Quote every line of the records verbatim, from the line containing "Viewport: 1417px width, 735px" down through the line containing "point(27,829)", both of those lines included.

============================================================

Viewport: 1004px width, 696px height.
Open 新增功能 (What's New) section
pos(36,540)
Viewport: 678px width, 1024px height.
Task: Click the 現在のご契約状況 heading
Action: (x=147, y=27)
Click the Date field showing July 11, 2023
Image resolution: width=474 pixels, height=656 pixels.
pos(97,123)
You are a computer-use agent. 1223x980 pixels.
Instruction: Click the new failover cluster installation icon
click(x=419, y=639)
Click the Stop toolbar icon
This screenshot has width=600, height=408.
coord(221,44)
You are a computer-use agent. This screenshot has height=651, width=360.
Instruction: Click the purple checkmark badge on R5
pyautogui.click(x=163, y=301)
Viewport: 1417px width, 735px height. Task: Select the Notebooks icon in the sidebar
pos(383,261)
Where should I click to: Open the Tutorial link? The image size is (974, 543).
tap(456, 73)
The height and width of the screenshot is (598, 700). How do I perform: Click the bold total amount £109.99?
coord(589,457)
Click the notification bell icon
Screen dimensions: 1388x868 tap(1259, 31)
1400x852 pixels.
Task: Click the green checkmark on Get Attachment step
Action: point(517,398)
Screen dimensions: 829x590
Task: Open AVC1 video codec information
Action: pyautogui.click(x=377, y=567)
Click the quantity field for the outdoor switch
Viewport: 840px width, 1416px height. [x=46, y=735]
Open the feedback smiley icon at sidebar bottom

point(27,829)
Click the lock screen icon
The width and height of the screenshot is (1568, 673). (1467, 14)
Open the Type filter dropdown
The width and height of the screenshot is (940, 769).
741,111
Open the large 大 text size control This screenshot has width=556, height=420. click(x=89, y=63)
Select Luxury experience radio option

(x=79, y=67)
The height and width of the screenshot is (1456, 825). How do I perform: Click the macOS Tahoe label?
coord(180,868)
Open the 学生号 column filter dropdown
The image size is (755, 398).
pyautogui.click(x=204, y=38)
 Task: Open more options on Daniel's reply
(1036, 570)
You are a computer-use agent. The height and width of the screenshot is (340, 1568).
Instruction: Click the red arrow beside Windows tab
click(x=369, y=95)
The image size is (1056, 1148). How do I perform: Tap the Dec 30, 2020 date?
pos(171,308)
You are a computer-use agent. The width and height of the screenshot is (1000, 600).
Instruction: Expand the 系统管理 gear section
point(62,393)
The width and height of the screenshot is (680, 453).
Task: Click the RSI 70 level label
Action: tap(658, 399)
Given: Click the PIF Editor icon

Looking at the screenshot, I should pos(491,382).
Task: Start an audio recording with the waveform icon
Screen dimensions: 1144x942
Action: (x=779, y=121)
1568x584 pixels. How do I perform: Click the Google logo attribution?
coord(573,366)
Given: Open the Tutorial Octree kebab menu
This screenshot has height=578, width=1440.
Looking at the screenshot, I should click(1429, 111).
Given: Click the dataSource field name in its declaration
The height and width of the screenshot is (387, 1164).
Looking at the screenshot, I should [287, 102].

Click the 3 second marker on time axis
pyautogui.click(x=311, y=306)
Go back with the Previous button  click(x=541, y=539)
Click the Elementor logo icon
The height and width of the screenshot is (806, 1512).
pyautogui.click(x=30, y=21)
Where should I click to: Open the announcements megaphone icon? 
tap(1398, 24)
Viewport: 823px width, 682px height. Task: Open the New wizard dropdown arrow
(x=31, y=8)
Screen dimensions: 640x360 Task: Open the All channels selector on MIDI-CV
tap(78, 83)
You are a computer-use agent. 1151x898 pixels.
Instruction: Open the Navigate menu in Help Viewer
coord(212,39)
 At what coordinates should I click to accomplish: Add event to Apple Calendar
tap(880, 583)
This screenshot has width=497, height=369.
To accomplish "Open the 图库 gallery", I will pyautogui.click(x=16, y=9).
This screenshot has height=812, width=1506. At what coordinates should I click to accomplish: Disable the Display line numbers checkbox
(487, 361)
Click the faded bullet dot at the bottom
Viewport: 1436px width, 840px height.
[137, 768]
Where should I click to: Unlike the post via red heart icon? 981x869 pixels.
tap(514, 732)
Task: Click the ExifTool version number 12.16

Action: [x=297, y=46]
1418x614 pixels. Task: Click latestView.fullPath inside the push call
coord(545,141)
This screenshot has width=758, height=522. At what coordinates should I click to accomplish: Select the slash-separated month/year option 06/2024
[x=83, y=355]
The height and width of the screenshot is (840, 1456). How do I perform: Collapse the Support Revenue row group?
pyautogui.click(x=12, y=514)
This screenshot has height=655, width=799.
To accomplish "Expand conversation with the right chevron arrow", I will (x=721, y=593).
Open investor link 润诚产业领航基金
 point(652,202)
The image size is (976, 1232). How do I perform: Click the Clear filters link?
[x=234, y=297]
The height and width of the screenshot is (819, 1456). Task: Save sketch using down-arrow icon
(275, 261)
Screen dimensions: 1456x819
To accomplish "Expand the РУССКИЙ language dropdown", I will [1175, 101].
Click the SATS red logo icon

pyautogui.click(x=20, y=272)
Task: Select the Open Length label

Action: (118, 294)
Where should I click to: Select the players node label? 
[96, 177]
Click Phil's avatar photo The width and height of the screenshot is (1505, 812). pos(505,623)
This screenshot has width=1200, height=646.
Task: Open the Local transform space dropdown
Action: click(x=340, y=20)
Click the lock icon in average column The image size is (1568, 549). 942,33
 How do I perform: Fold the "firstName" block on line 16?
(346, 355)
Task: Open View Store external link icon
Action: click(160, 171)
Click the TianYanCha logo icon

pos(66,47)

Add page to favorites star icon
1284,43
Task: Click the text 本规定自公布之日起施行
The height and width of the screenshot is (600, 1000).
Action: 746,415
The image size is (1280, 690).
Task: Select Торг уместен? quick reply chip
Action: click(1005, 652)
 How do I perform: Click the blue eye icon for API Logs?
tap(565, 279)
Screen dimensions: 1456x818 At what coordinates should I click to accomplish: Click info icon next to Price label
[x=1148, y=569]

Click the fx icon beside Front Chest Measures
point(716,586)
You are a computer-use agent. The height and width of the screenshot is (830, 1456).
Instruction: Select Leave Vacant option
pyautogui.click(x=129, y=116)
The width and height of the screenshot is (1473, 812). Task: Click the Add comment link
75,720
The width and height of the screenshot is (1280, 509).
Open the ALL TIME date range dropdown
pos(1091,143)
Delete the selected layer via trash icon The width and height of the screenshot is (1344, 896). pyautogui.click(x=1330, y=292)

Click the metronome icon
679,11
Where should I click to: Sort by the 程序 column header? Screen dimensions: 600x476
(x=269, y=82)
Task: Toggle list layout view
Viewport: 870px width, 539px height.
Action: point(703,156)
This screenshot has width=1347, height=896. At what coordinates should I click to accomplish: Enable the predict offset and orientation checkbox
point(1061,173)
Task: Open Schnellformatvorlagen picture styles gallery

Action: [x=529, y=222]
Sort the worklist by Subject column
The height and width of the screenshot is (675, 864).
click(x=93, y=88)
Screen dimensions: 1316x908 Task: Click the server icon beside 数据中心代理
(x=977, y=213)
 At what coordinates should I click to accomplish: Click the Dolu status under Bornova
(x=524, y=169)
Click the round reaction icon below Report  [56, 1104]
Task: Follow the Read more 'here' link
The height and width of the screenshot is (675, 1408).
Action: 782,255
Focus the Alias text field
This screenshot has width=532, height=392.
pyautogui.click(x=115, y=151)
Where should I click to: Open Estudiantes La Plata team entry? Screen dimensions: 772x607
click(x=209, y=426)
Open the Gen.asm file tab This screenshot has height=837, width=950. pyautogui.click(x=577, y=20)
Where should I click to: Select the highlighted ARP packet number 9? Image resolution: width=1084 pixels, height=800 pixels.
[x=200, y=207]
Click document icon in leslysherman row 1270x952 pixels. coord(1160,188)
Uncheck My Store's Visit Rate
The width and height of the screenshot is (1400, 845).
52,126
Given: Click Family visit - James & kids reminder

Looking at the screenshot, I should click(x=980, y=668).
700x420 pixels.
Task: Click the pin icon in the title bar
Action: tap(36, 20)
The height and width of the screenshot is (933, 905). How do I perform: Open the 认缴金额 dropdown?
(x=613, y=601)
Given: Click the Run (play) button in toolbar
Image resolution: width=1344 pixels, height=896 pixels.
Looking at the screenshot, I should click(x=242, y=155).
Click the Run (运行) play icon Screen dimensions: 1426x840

============================================================

→ Exercise answer
Viewport: 1417px width, 735px height. Task: Select the Notebooks icon in the sidebar
pos(383,261)
Where should I click to: Open the Tutorial link? The image size is (974, 543).
tap(456, 73)
The height and width of the screenshot is (598, 700). How do I perform: Click the bold total amount £109.99?
coord(589,457)
Click the notification bell icon
Screen dimensions: 1388x868 tap(1259, 31)
1400x852 pixels.
Task: Click the green checkmark on Get Attachment step
Action: point(517,398)
Screen dimensions: 829x590
Task: Open AVC1 video codec information
Action: pyautogui.click(x=377, y=567)
Click the quantity field for the outdoor switch
Viewport: 840px width, 1416px height. [x=46, y=735]
Open the feedback smiley icon at sidebar bottom

point(27,829)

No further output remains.